Source excerpt.
------------------------------------------------------------

Professor of Public Administration and International Affairs

Director, Institute for National Security and Counterterrorism

Professor William C. Banks is an internationally recognized authority in national security law, counterterrorism, and constitutional law.  Banks has helped set the parameters for the emerging field of national security law since 1987, co-authoring two leading texts in the field: National Security Law and Counterterrorism Law.  In 2008, Banks was named the College of Law Board of Advisors Distinguished Professor at Syracuse University, where he has been a member of the faculty for more than 30 years.

National Security Law was first published in 1990 and is now in its fifth edition.  Banks and his co-authors published Counterterrorism Law in 2007 to help define the emerging field of counterterrorism law, and  the second edition was published in 2012. Banks is also the author of numerous other books, book chapters, and articles, including Constitutional Law: Structure and Rights in Our Federal System (6th ed. 2011); Combating Terrorism (with Mitchel Wallerstein and Renee de Nevers); New Battlefields/Old Laws: Critical Debates from the Hague to Convention to Asymmetric Warfare; “Legal Sanctuaries and Predator Strikes in the War on Terror”; “Programmatic Surveillance and FISA – Of Needles in Haystacks”; and “Providing ‘Supplemental Security’ – The Insurrection Act and the Military Role in Responding to Domestic Crises.”

------------------------------------------------------------

Data section.
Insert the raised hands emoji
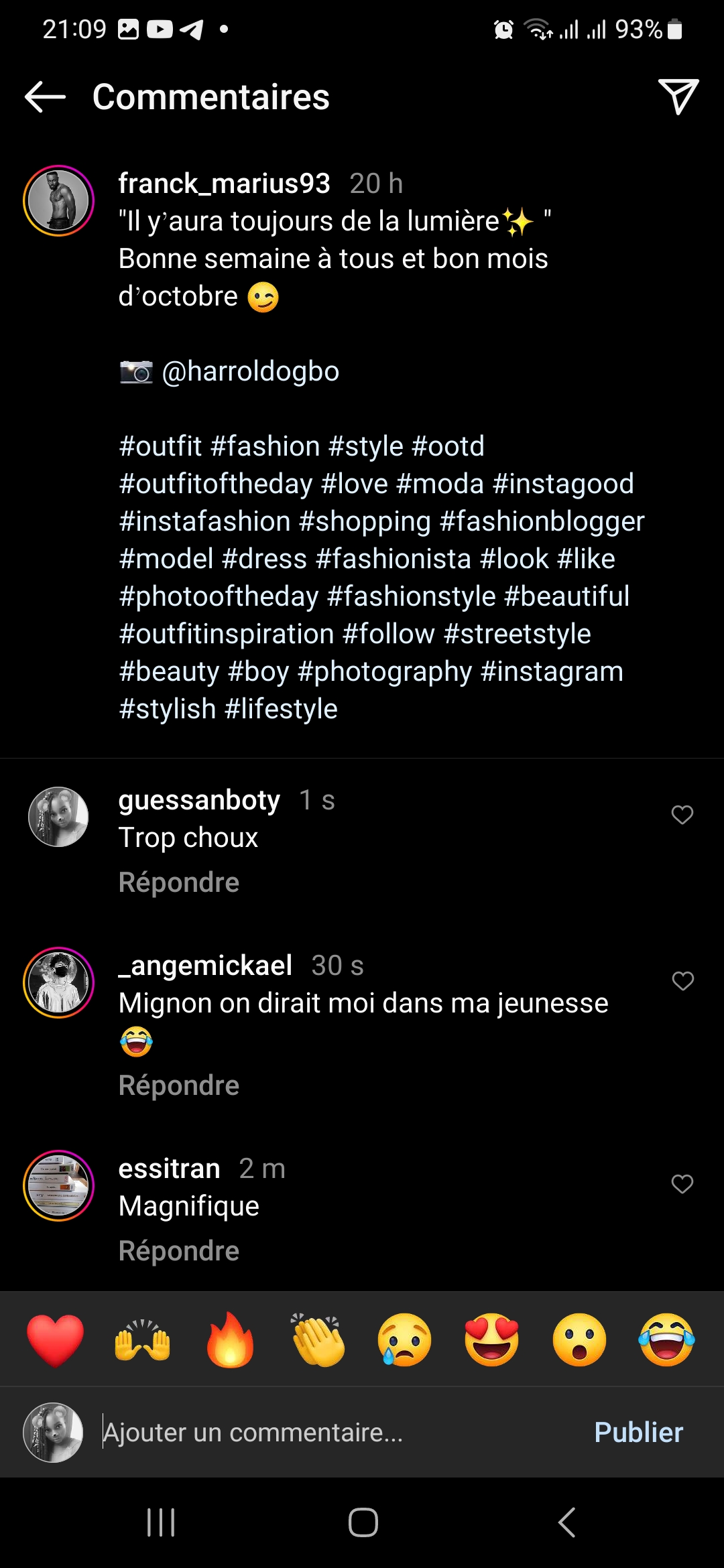The height and width of the screenshot is (1568, 724). tap(142, 1340)
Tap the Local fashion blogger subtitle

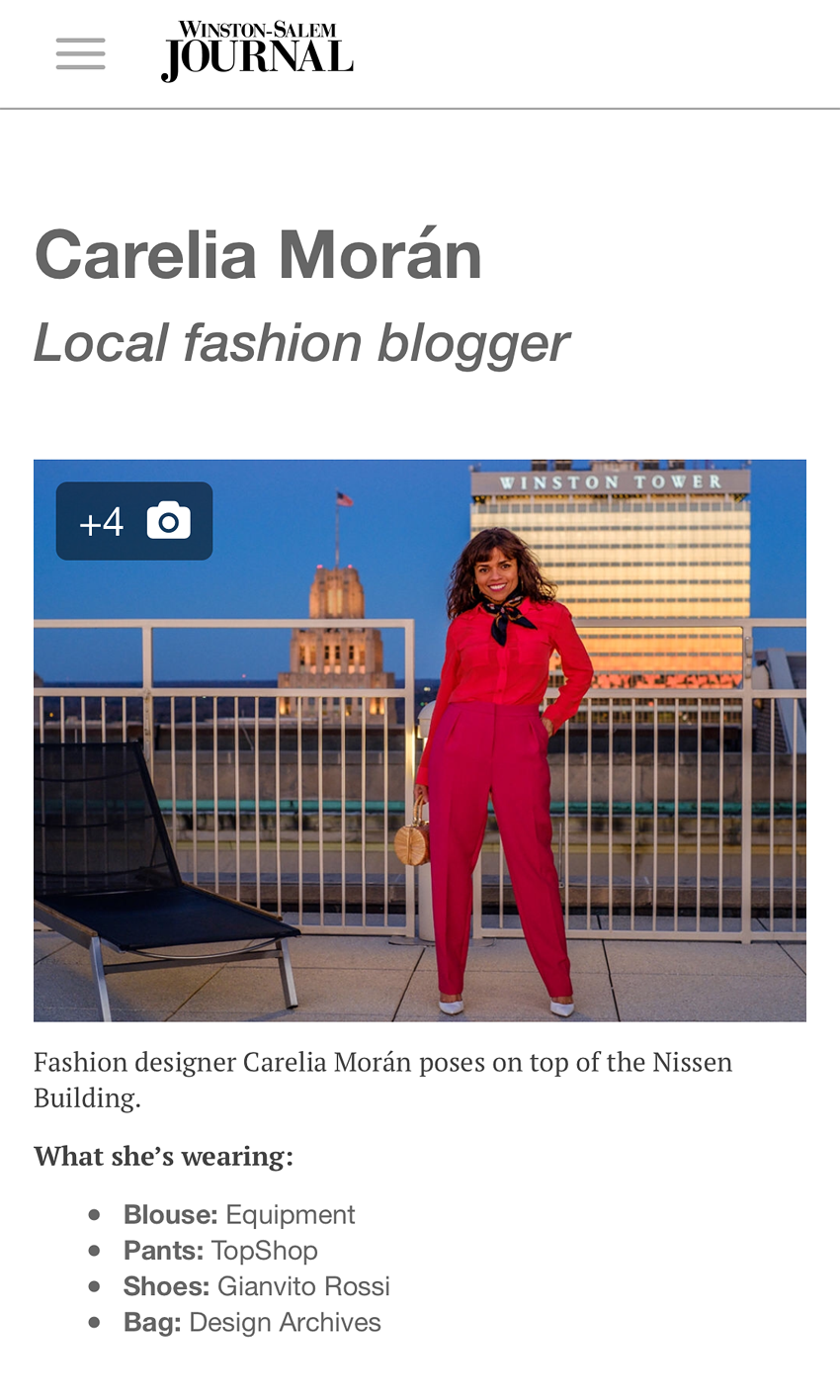(x=300, y=343)
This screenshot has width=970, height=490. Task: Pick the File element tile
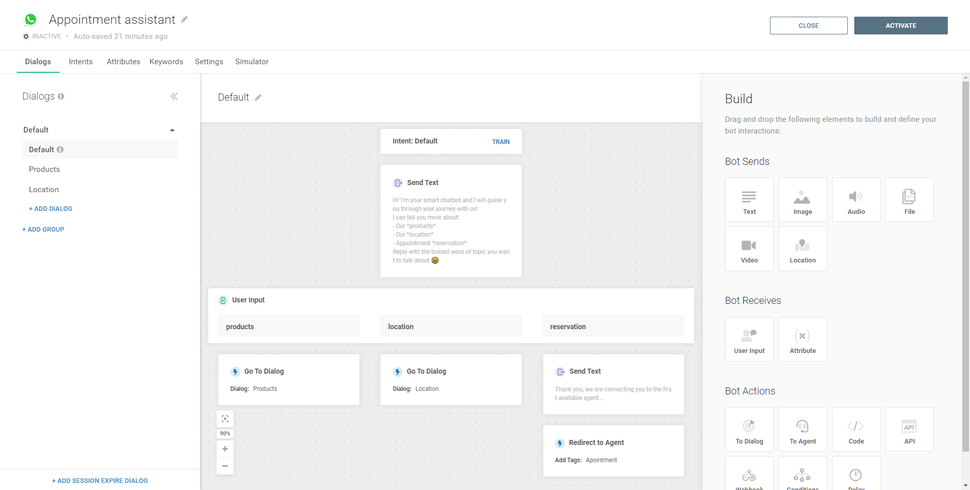point(909,200)

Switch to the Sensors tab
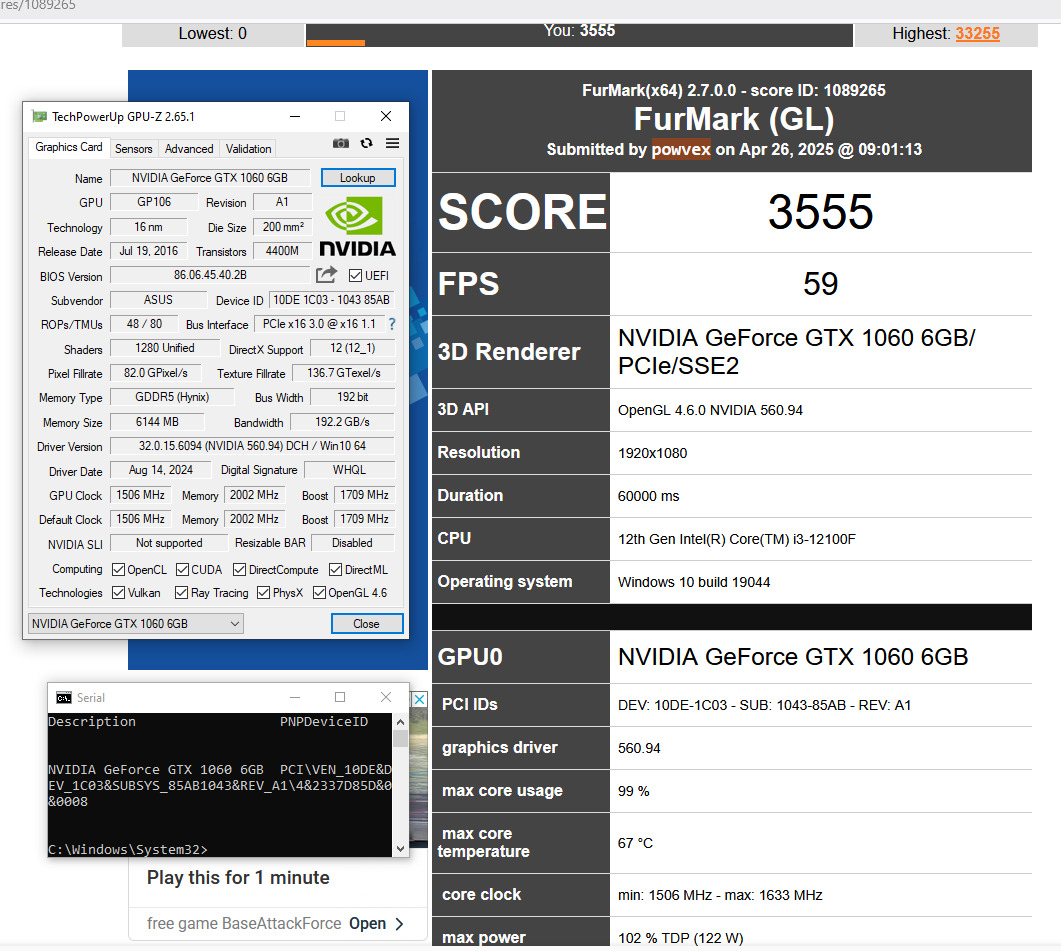(x=133, y=149)
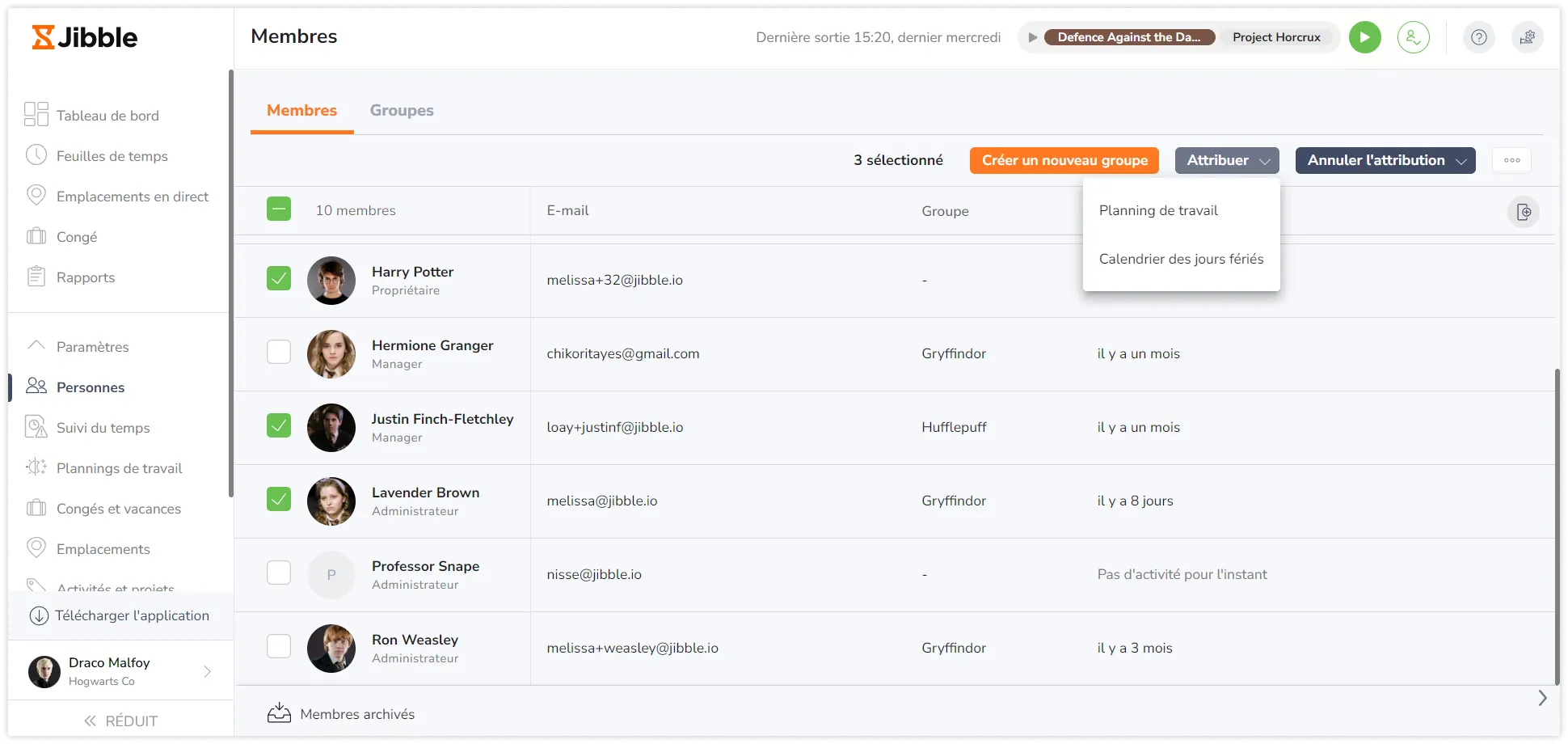Choose Planning de travail from menu
Screen dimensions: 1568x744
(x=1157, y=210)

------------------------------------------------------------

Objectives.
**a)** Put this sentence from the profile of William C. Banks into Spanish: "National Security Law was first published in 1990 and is now in its fifth edition."
**b)** Which years are mentioned in the profile of William C. Banks? List every one.
**c)** Give a few more sentences of the profile of William C. Banks, carrying on after its final sentence.
The listing above is separate material from the profile of William C. Banks.

Answers to the tasks.
**a)** National Security Law se publicó por primera vez en 1990 y actualmente va por su quinta edición.

**b)** 1987, 1990, 2007, 2008, 2011, 2012

**c)**
A graduate of the University of Nebraska (B.A. 1971) and the University of Denver (J.D. 1974, M.S., Law & Society 1982), Banks joined the faculty of the Syracuse University College of Law in 1978. Since 1998, he also has been a Professor of Public Administration in SU’s Maxwell School of Citizenship and Public Affairs. He was named the Laura J. and L. Douglas Meredith Professor for Teaching Excellence in 1998, a College of Law Board of Advisors Professor in 2005, and he became the founding director of the Institute for National Security and Counterterrorism at Syracuse University in 2003. He is also the Editor-in-Chief of the Journal of National Security Law & Policy (JNSL&P).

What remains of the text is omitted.